Especially if you’re already using a containerised setup, I’d suggest having a look at service meshes like Istio or Conduit. They essentially allow you to – rather than working on a case by case basis – outsource things like traffic management between services, failure injection and observability via a side container and build a control plane that works across the entire cluster. This allows application developers to focus on their stuff without having to worry about exposing metrics to monitoring etc. without changing their code.
Another thing that’s worth a look are data meshes such as Dotmesh. They provide you with a cross-platform snapshot of your data which can be used in different scenarios such as debugging databases, for data science or the versioning of data sets.
Do you have any favourite open source projects you’d like to share?
My favourite open source project certainly is Kubernetes and I think it will stay that way for quite some time. But there are a lot of tools in the container and Serverless space that are super-interesting. I personally also contribute to the data mesh project Dotmesh because I see a lot of potential there. Depending on where you look there are a lot of, sometimes also smaller, interesting tools and projects. If you’re interested in containers, the Cloud Native Computing Foundation with its projects is generally a good starting place. Most of them are looking for contributors, if you’d like to get a foot into the door there.

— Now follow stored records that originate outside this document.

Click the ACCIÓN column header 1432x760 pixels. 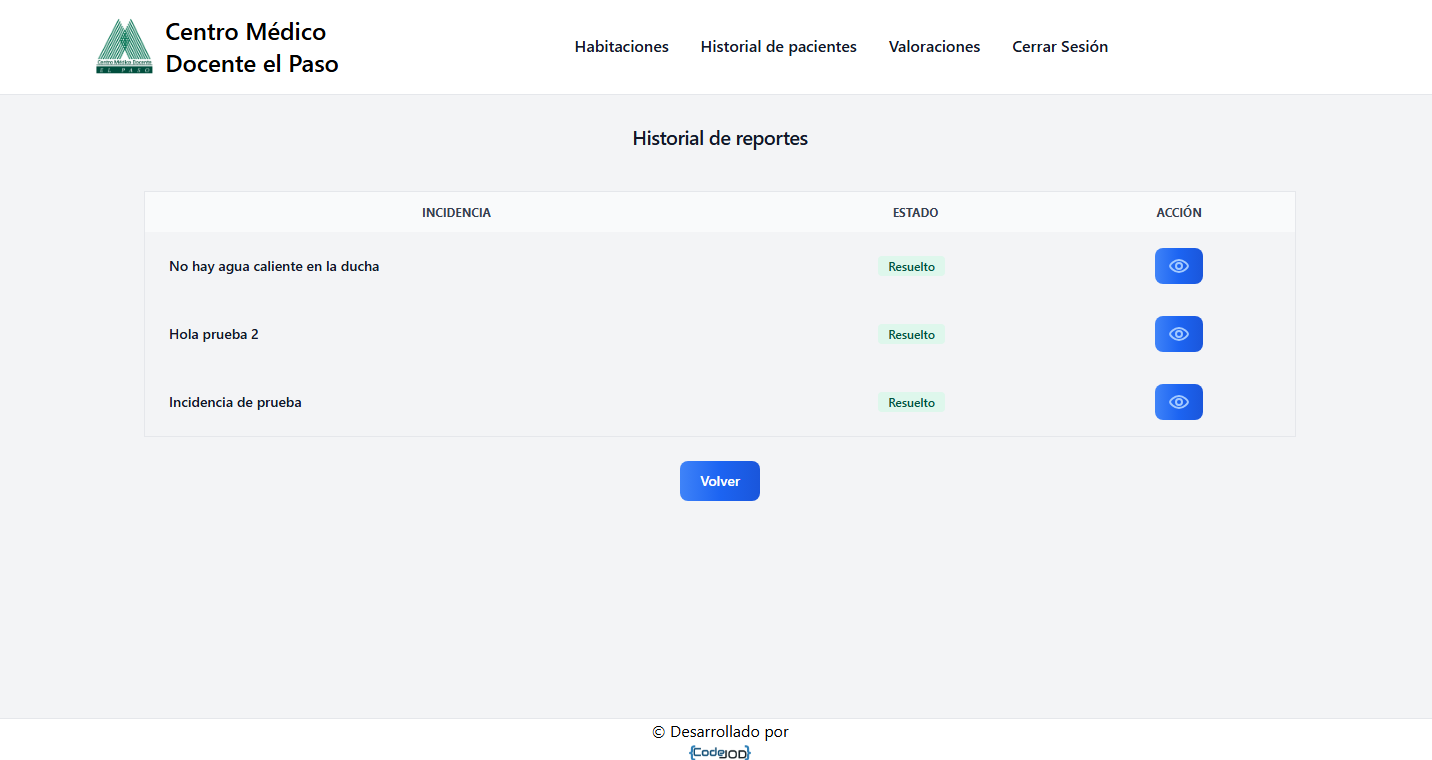click(x=1178, y=213)
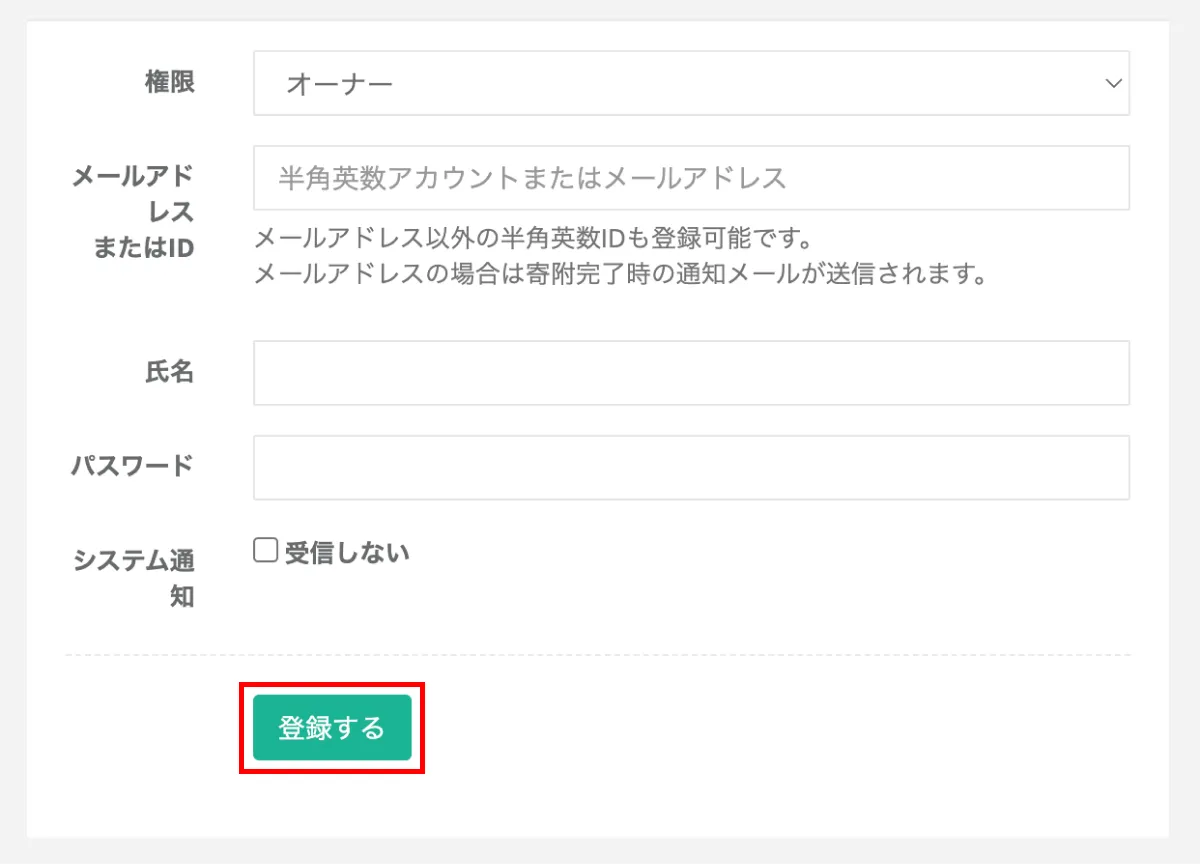Focus the 氏名 text field
Viewport: 1200px width, 864px height.
691,373
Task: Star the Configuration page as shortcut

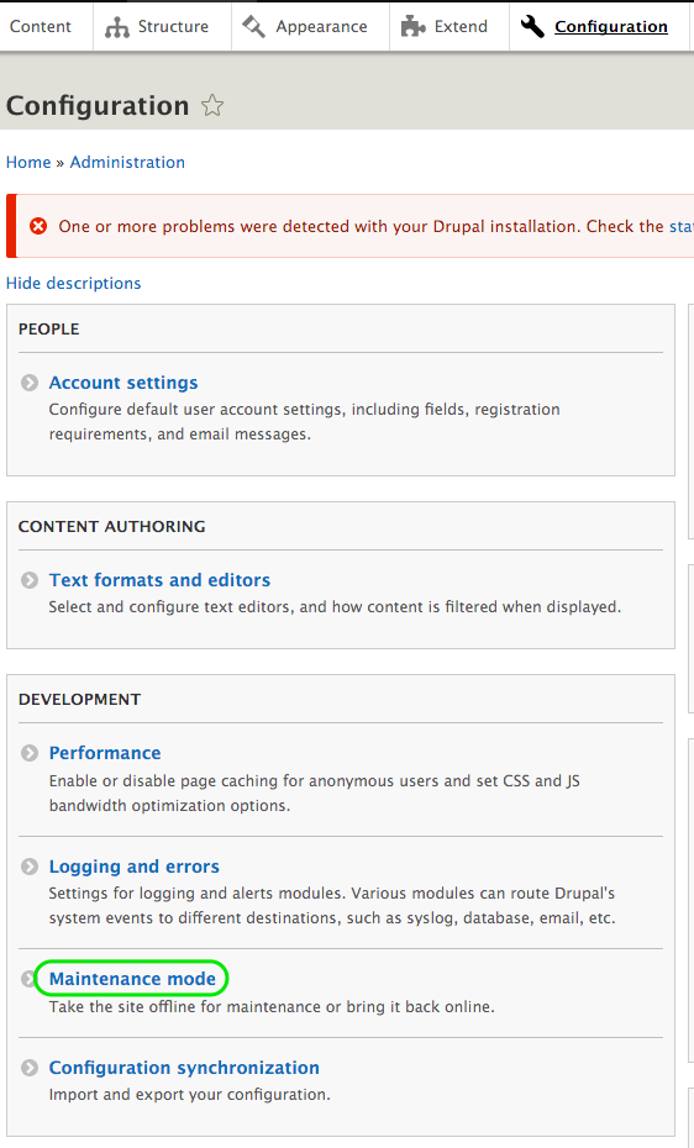Action: click(x=212, y=106)
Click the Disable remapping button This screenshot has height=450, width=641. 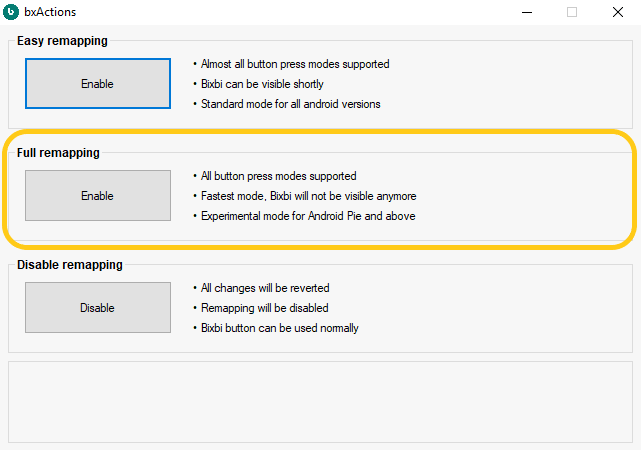[x=98, y=307]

And while we’re on the topic of sharing, were there any talks that left you inspired in 2018, something you think others could profit from as well?
One speaker that stands out to me is Sarah Wells from the Financial Times (FT). I saw her at KubeCon Europe, where she essentially walked us through the journey that the FT had in terms of containers, their lessons learned, how they handled the versioning and upgrading and also talked about culture.
These end-user stories are very important for techies like me, since we tend to focus on features and how cool this and that is, but we don’t very often take into account that someone who deploys something into production and who is on a timeline to meet certain goals isn’t always necessarily interested in features but more in the way a setup solves a certain problem across different teams and platforms. So her talk gave a very useful insight. I think we definitely need more in that space.
Thank you for taking the time to sit down with us.